Wednesday, October 28, 2015

Classic rulebase enforcement, isn't it obsolete?

In one of my previous posts I have been writing about stateful inspection patent. Just to remind you, it was filed in 1994. Since then, not much has changed.

Traffic inspection principles used by Check Point today are more than 20 years old. Twenty years! Now try to imagine how networks and security have changed during this time.

Granted, there are new principles in networking security: intrusion prevention, application control, AVI, web filtering, you name it.

But all of them are sitting on top of the same logic of policy rulebase enforcement that was originally invented two decades back. Other FW vendors are also sticking to the same principle: rule by rule traffic match till a security decision is being made.

Why is it a problem? Performance.

Repeating full match of IP addresses for source and destination and protocol definitions takes time and effort. It is hard to accept a connection and even harder to drop. (for more details on the "drop" part, watch one of my video nuggets about it).

Firewall vendors have made an effort to improve the situation by offloading simple security decisions to another device, such as acceleration cards or trying to fully utilise the potentials for multi-CPU machines (SecureXL and CoreXL).

And it helped to some extent. Nevertheless, the bare logic of traffic inspection through a rulebase is an issue.

If your traffic is going to be accepted on rule 101, for every new connection FW will still be going through previous hundred rules trying to find a match. Acceleration with templates helps to bend this for similar connections between the same source and destination, but for the very first connection, even with acceleration, one has to read through 100 rules to find the final match.

Can some other logic be applied here to accelerate a new security decision through a firewall policy? The answer is yes.

Stay tuned.

Thursday, October 22, 2015

Video Nuggets: Troubleshooting series dilemma

I was about to start working on troubleshooting series as part of Video Nuggets project, and then a thought hit me.

Should I do it now, when R80 is just around the corner?

R80 will bring significant changes in every part of Check Point infrastructure: GUI, management server, gateway. Some fundamental changes are to come, including rulebase match logic.

Do you really need R7x materials today? Would it make sense to do "classic" troubleshooting now and then amend series to cover R80 changes?

Please let me know what you think.

Sunday, October 18, 2015

vsx_util downgrade saves the day

I have had rather bad case of VSX upgrade the last night. Jumping from R65.10 to R77.10 led to disaster on one of two clusters. Once the newly installed cluster member is reconfigured, it comes from boot and then freezes to the point both ssh and console sessions are no longer allowing to log in.

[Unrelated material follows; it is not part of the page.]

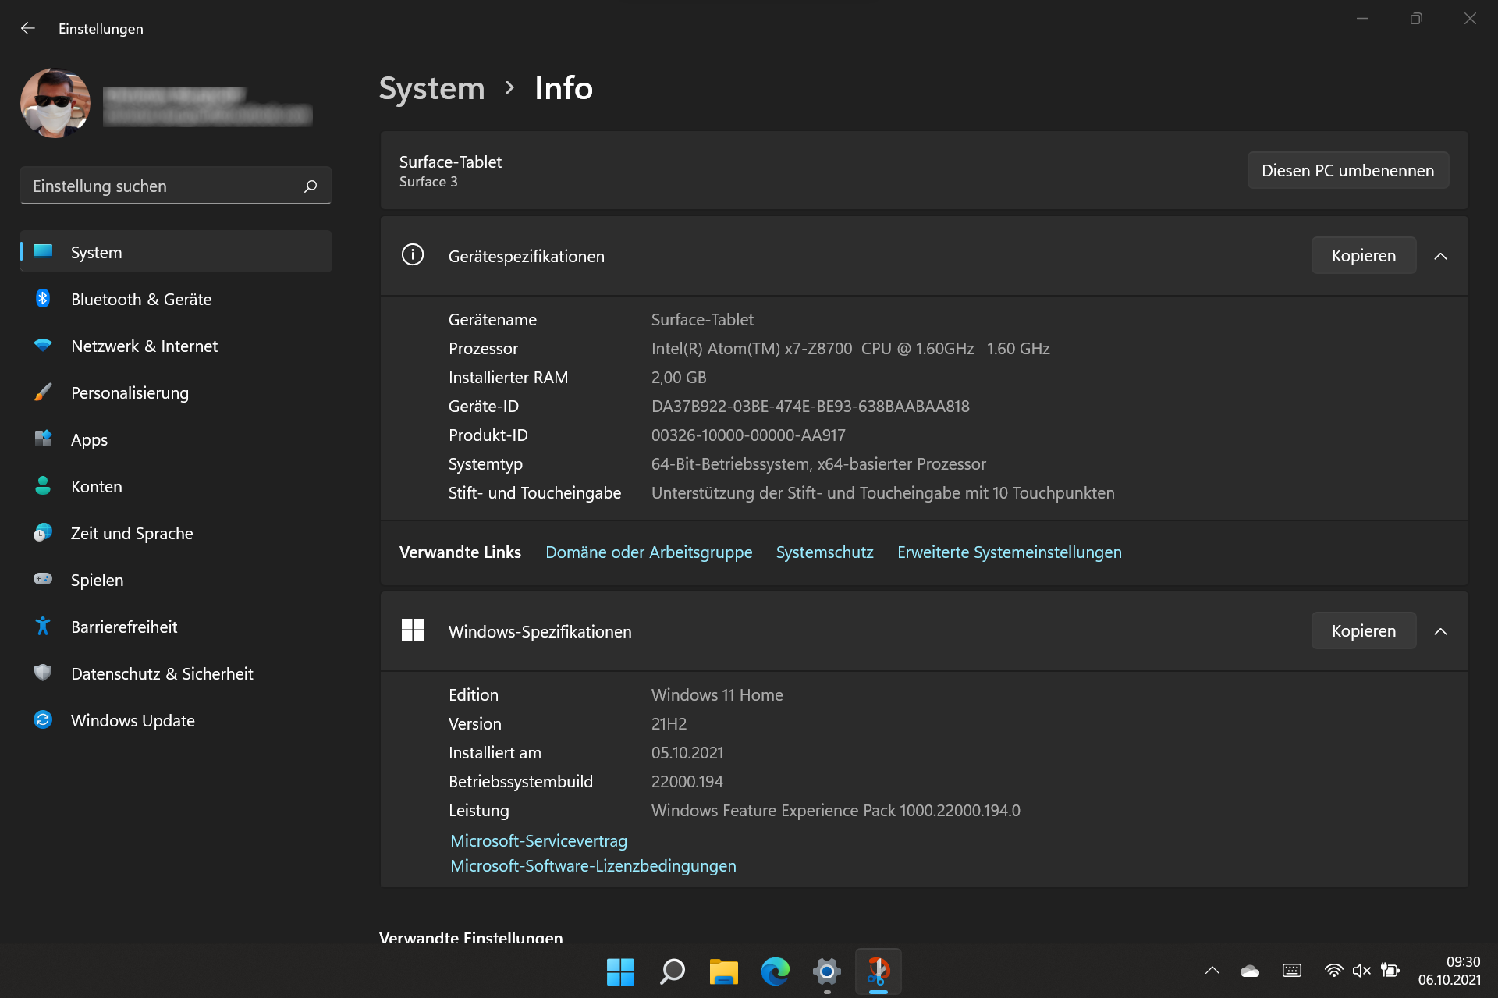Launch Microsoft Edge from the taskbar
Screen dimensions: 1498x998
pos(774,972)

Since we were doing two clusters in one shot (never again, I have noted to myself), rolling back to the pre-upgrade MDS backup would mean losing all the progress done on the second successfully upgraded cluster.

Luckily enough, I have managed to do vsx_util downgrade for the faulty cluster only, saving us at least 4 hours of additional work Saturday night.

This option, vsx_util downgrade, is one of the hidden and unsupported features of Check Point. According to my sources, it works fine for most of the cases, but can also backfire badly.

I cannot recommend it to use, but you may want to know it is there, just in case. I hope Check Point made it official one day.

Sunday, October 11, 2015

Firewall Basics: the final part

I have published the last nugget in the Firewall Basics series.

On this point we have enough background to start discussing optimisation, troubleshooting and best practices.

Thank you for your interest and for your support.

Sunday, October 4, 2015

Who is making 1100 appliances?

In August I was looking into manufacturers of Check Point 61K and 41K chassis and blades.

It is time to look on SMB appliances.

In 2014 Check Point has introduces 600/1100 series that came to replace SofaWare SMB appliances also know as VPN-1 Edge or Safe@Home & Safe@Office.

The whole love-hate story of Check Point and SofaWare is dramatic by itself, with several law suits and final out of court settlement. But I just want to look into hardware here.

There is no doubt that HW for 600 and 1100 series is manufactured in Taiwan by Sercomm.

Here is one of SMB business routers from Sercomm:

You can compare these pictures and specs with Check Point 1100 series.